PROVIDED DATA START

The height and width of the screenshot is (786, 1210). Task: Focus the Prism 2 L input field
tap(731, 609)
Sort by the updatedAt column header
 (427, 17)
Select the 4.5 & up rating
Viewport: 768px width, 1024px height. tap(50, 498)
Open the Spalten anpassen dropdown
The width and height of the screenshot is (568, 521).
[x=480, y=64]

PROVIDED DATA END
PROVIDED DATA START

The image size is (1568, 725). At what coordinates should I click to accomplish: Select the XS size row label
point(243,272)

PROVIDED DATA END
PROVIDED DATA START

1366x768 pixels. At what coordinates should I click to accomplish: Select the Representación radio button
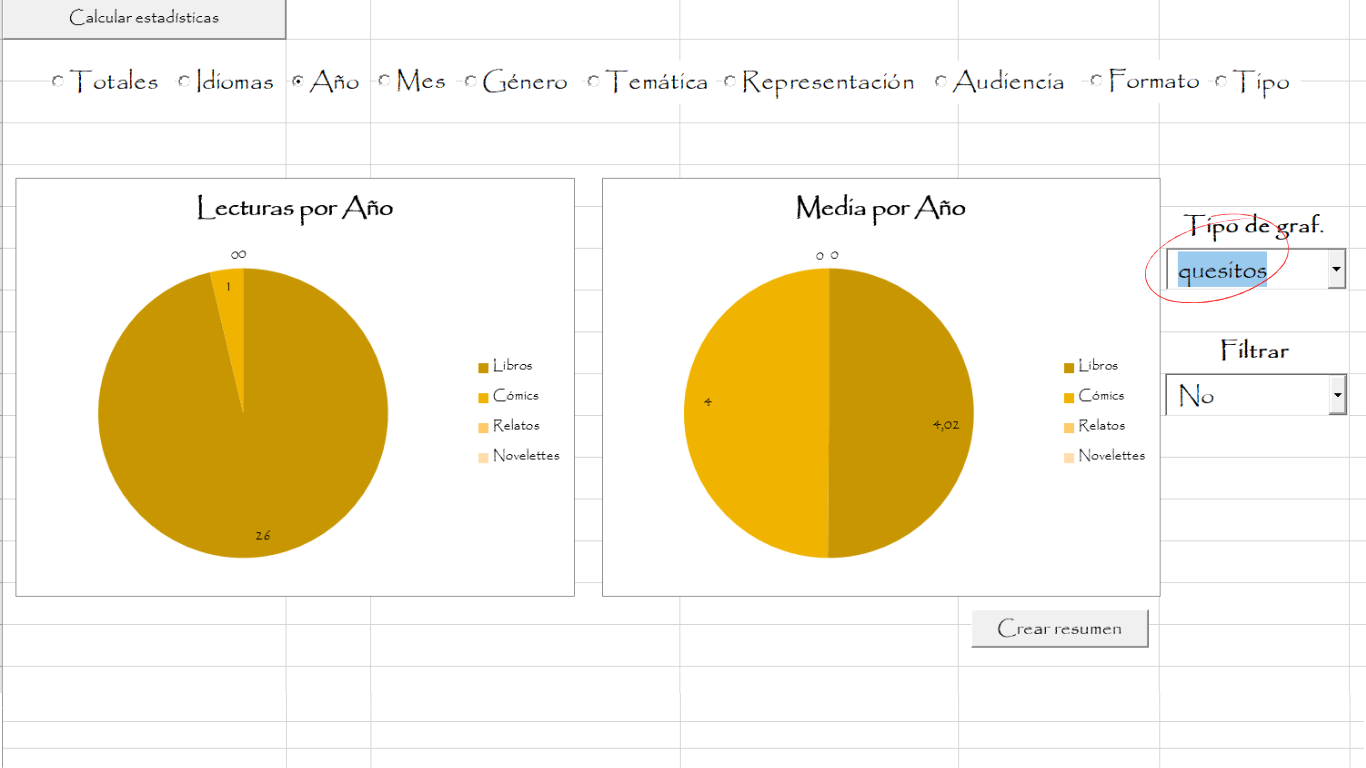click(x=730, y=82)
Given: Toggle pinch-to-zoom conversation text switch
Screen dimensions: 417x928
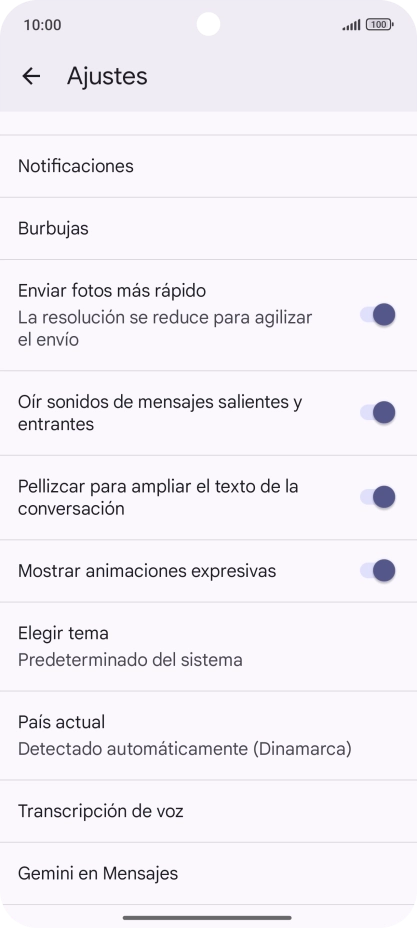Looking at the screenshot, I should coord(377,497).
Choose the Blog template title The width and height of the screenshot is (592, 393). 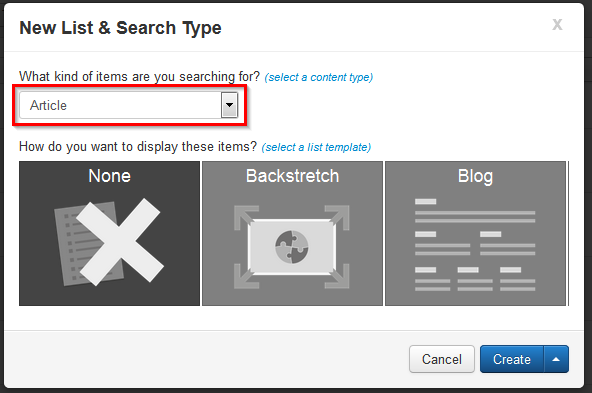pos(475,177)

PROVIDED DATA END

Word for word, restate the lines of the data above that fall between the line holding "The height and" and the line holding "Open the Spalten anpassen dropdown", inclusive, and no other lines.

The height and width of the screenshot is (786, 1210). Task: Focus the Prism 2 L input field
tap(731, 609)
Sort by the updatedAt column header
 (427, 17)
Select the 4.5 & up rating
Viewport: 768px width, 1024px height. tap(50, 498)
Open the Spalten anpassen dropdown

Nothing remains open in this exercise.